Paradise: Rewired

In Paradise: Rewired, video recording becomes a vehicle for empirical observation as the artist wanders aimlessly throughout the back roads of Mato Grosso. There is no production team or script, only a very old map and the traveling cameraman determined to record his observations while searching for signs of paradise. He is in search of the Garden of Eden in the center of South America as described by Antonio de Leon Pinelo in his theory from 1650. To find the location of Pinelo’s paradise is the explicit purpose of the trip that is in turn employed to ponder the roots of the colonialist misinterpretation of the New World in situ. Thus, the work is constructed as a space of thought in which chronological time overlaps with the timelessness of myth, history, memory and literature. 

Paradise: Rewired begins by interpreting the western myth of Paradise as illustrating the constitution of the Lacanian symbolic order from which nature emerges constructed as an archive in the Aristotelian fashion. 

From the peculiar array of empirical source materials collected in the form of video clips, the artist draws in numerous artistic and philosophical references. A passage ponders the currency of Parmenides' conception of the nature of reality as an ontological condition irreconcilable with subjective interpretation and representation. This notion is then confronted with perception as a phenomenological stream of consciousness and what the artist calls the filmic act, an instance in which the interactions, associations, and decisions made at filming become the content of the film.

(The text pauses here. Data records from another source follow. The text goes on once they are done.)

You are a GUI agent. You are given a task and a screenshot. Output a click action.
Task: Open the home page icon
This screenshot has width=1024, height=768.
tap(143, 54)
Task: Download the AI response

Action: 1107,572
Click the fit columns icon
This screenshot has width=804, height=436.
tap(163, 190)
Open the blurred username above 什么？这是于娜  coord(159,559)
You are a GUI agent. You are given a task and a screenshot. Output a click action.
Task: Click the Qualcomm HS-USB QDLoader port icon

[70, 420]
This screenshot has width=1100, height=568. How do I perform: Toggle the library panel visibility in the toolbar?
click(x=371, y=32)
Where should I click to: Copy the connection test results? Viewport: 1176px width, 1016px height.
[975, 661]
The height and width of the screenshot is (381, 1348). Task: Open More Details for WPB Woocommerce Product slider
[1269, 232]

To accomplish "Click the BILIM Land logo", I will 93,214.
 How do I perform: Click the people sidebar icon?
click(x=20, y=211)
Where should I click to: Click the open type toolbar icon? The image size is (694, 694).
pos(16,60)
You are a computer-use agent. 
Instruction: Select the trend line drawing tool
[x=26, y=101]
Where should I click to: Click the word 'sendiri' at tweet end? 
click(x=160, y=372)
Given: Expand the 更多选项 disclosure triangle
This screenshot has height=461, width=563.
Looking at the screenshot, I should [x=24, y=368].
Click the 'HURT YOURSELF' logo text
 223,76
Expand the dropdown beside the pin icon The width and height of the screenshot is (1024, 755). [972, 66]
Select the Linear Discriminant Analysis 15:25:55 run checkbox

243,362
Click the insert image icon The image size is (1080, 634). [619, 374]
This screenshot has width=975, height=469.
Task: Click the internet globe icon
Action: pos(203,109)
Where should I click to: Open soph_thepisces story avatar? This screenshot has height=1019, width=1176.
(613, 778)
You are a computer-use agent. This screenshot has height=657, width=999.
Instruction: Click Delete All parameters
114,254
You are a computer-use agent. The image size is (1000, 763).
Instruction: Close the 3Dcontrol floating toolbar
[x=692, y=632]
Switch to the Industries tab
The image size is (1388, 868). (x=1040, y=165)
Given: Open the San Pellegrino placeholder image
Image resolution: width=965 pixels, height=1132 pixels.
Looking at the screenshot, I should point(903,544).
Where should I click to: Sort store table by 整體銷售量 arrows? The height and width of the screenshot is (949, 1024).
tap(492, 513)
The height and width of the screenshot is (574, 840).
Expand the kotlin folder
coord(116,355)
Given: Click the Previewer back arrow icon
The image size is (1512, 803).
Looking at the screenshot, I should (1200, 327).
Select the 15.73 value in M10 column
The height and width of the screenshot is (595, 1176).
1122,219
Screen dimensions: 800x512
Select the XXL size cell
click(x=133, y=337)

James Joyce's conception of the cognitive functions specific to the modalities of the visible and of the audible are considered in relation to the body (among other bodies) in contrast to disembodiment as in Joyce's notion of the diaphanous. The location of Terrestrial Paradise is thus presented as a mode of being in the body, derived from heightened perception and self-reflection while interacting with the multiplicity of life forms and cultures of the region.